You don't have to take it from me. Here is a nice visualization of what happens when a bank makes a loan. You can let economist Bill Mitchell explain it to you. Or you can read between the lines in the Basel accords, which define how much leverage a bank can have. Of course, "leverage" is the key word here - banks normally create money when they increase their leverage (technically speaking, they can also increase their leverage by changing their position to be riskier according to the Basel rules, but that is an exception rather than the rule). If you speak German, you might also want to look at this explanation of the German central bank, in particular the section on "Giralgeld". More generally, if you want to understand how money works, the best sources are the writings of Modern Monetary Theory economists, simply because they place value on explaining the down-to-earth mechanisms underlying all the fancy talk. I suggest you start here or here.
If I were you, this cross section of sources from all over the economics spectrum (from ultra-orthodox to highly unorthodox) would convince me.
Seriously, if every loan a bank made "magically created money", we'd be in such runaway inflation it would cost billions for a gallon of milk.

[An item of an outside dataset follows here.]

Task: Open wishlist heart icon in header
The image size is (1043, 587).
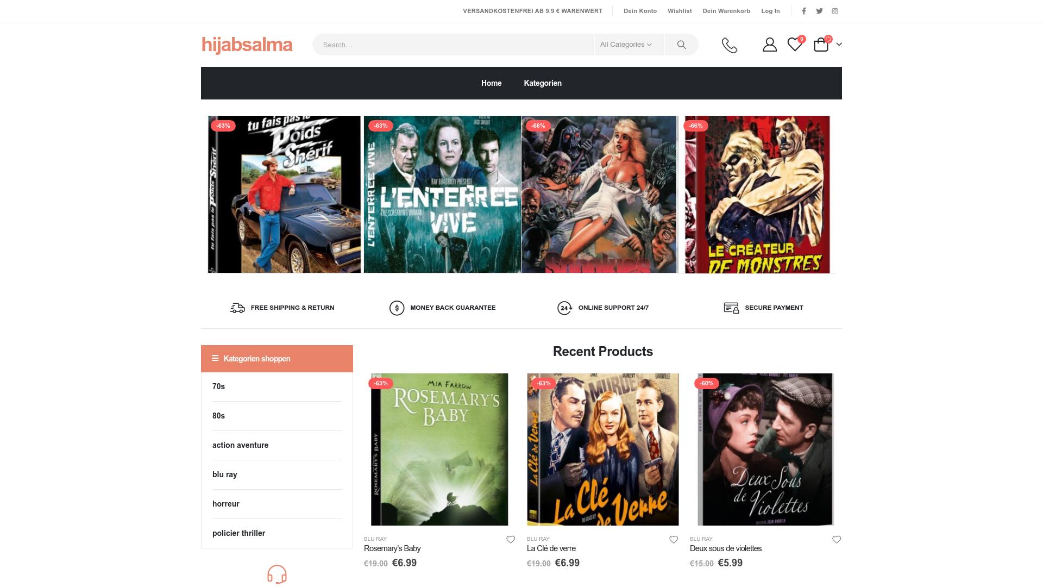Action: 794,45
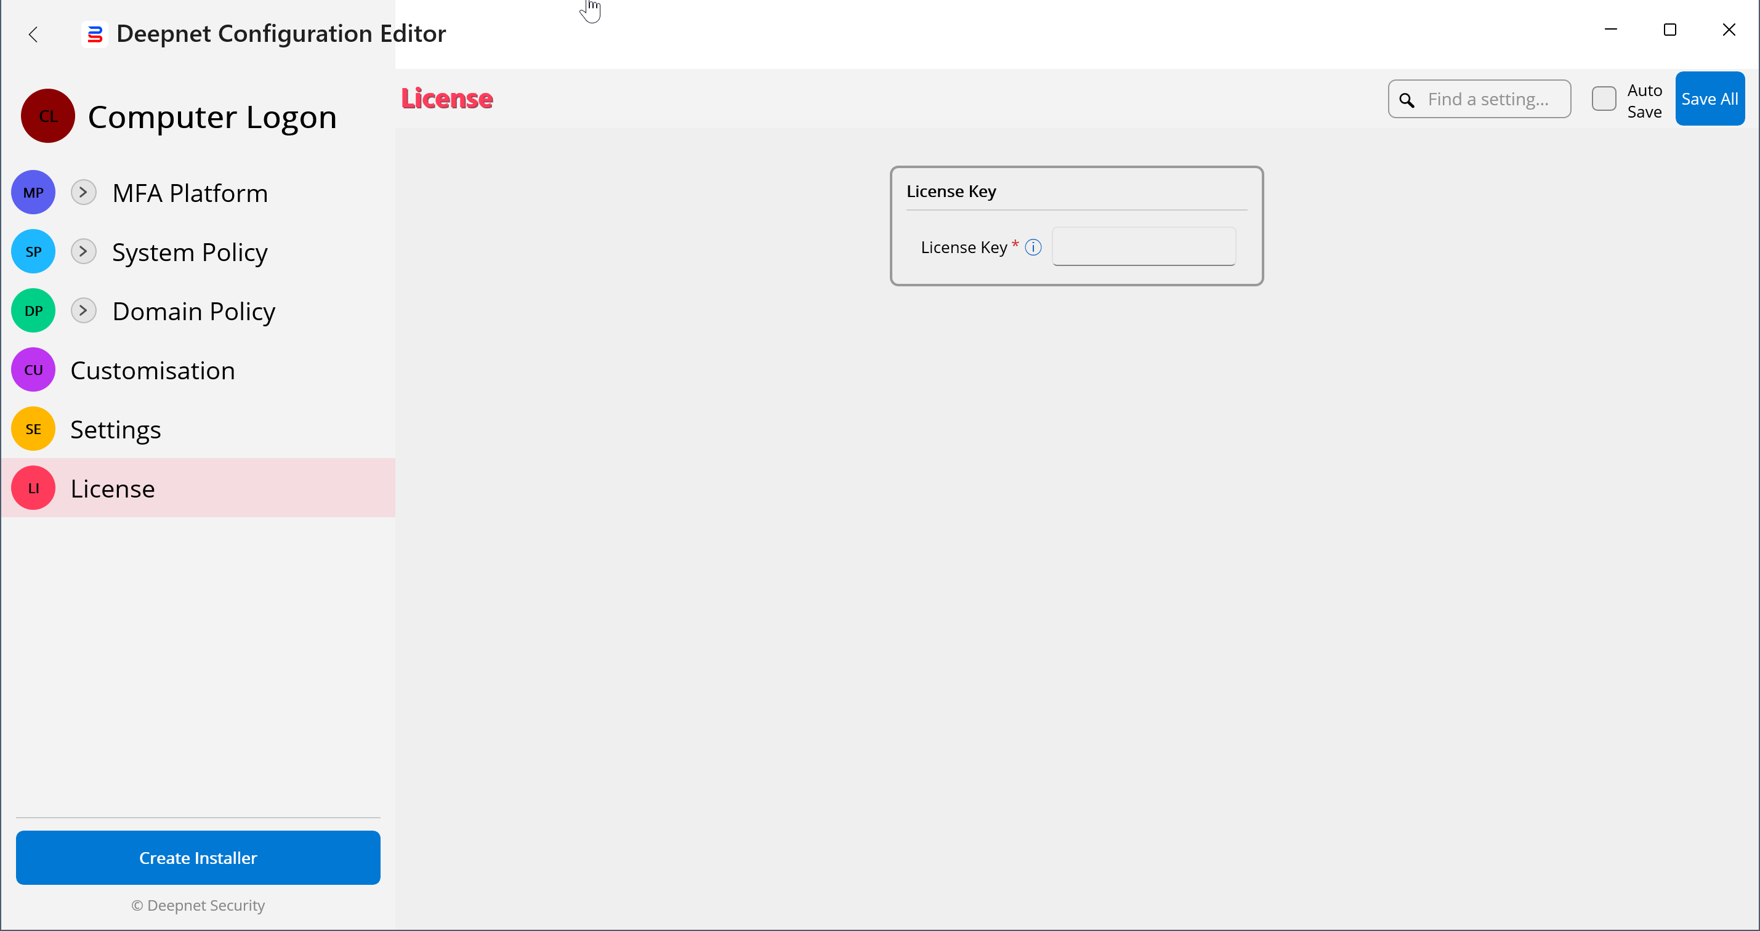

Since the premise of that implication is true without there being runaway inflation (though I want to emphasize that there still is no magic involved), it seems you also have to work on your understanding of how inflation works.
Look, I understand where you're coming from, and I understand you find it hard to believe the things that I'm writing. But consider the possibility that I'm right. Can you risk being wrong about that?
Two years ago, I probably would have reacted like you did (although I hope that I would have better estimated my own lack of knowledge in the matter). The fact of the matter is that, unfortunately, the macroeconomics education sucks everywhere around the world, and unless you study economics at university you never normally come across all these things. That's not your fault. In the context of the financial crisis I've become curious to understand more, and I've read up on all these things. I've come across a lot of unintuitive things along the way, and it takes time to digest everything. It took me at least a year, and I'm still learning new things.
I sincerely hope you will set aside some time to follow some of the links I listed above. It can be an amazing intellectual experience.